Security officers aren’t unaware of this increased, evolved threat. The recent wave of data security requests for proposals (RFPs) reflects a shift in the priorities and needs of organisations, who know that the new corporate reality involves distributed, remote teams instead of en masse in-office working. The efficacy of their threat response, however, depends on the quality of their security solutions; these solutions, in turn, rely on comprehensive RFPs.
Given this dynamic, security officers should understand how businesses can create robust RFPs that help safeguard their work in a post-pandemic world. If you’re a security executive undertaking this process, here are a few points to consider in reaching that understanding.
Preparing your RFP
The coronavirus may have introduced new challenges, but the fundamental principles of an RFP haven’t changed. Preparation is still the most important part of the process and the best strategy clearly involves setting up a dedicated team to oversee proceedings and scrutinise the problem at hand.
Before approaching any vendors, organisations must fully understand the issue they are tackling and determine what success looks like. This means setting milestones to track achievement internally and externally, and maximising insight on the issue. Businesses should consider both present and future needs and should consult both security personnel and non-security staff who may have unique perspectives on new security solutions.

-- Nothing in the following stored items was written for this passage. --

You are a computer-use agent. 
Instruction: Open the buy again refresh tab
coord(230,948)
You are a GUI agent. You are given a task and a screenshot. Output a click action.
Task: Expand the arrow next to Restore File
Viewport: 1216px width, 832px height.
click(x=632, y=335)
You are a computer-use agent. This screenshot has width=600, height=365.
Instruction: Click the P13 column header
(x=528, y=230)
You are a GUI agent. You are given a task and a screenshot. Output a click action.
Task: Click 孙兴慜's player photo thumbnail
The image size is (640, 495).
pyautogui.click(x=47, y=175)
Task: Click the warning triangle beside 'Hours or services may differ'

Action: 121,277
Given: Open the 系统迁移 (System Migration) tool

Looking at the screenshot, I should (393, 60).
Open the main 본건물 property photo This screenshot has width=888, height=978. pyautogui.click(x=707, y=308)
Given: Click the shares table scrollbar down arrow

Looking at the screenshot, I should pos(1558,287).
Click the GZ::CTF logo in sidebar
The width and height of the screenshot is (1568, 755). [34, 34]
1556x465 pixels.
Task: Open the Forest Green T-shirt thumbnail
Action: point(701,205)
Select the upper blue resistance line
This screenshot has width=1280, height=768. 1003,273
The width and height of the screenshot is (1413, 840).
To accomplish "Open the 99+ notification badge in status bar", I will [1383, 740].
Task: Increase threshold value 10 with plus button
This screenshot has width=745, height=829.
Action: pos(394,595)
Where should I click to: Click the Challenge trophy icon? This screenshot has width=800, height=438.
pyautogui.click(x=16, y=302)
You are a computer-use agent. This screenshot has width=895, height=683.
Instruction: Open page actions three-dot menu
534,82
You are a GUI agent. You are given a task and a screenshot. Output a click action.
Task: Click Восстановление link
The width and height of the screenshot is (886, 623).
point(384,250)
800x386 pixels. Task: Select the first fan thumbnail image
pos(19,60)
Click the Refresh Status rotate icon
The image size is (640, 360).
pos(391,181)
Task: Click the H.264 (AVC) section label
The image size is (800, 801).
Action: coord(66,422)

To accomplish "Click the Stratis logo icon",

Security has no place for pride and gaining outside insight is also crucial. The experience of peers and industry analysts can be critical in sorting out the best solutions and determining the efficacy of vendors’ software. Peer outreach needs a plan to be productive, however, so businesses should draw up a shortlist of vendors – ideally ones these peers have used – for broad discussion.
Choosing the right evaluation strategy
Upon creating an RFP project team, fully identifying the security issue and identifying a shortlist of potential vendors, you should proceed to the next stage: establishing your RFP’s evaluation criteria. These should highlight your desired solution attributes and let you see how well a vendor measures up.
You should craft several questions that address each of the elements you’re seeking a solution. These questions should determine if a vendor can provide a service and under what circumstances. Making the answers ‘yes’ or ‘no’ – or offering a set of fixed responses – can help eliminate grey areas by forcing a vendor to commit.
A vendor’s answers should feed into a scoring system that is also weighted to reflect your organisational priorities, as some criteria will be more important than others.
Sharing and vetting
Once an RFP has been written you can decide whether to share it externally. Keep in mind: externally share your RFP, expect vendors to tailor their approach to the shared questions. Having a vendor scoring system in place, before external sharing, will therefore help you consistently evaluate vendors, regardless of responses to technical criteria.
Vetting a vendor, of course, extends well beyond an RFP. You should also consider how long each vendor has been operating, the quality of their references and research their churn rate and leadership team to see if they will work well with your organisation.
Making a decision
After all these stages are completed, you should review the vendors you’re considering and make a case for and against each one to determine the overall winner. Whatever the outcome, good organisations will let a vendor know they are out of the running, as soon as they are no longer being considered. Not only is this courteous, but it also makes a good impression if you should ever need a vendor’s services in the future.
Investing this much time and effort in an RFP may seem like overkill. But rigorously assessing vendors is the only way to find a solution that completely addresses a business’s security needs and protects them in a post-pandemic world. If you understand these points, you’re well on your way to crafting a robust RFP.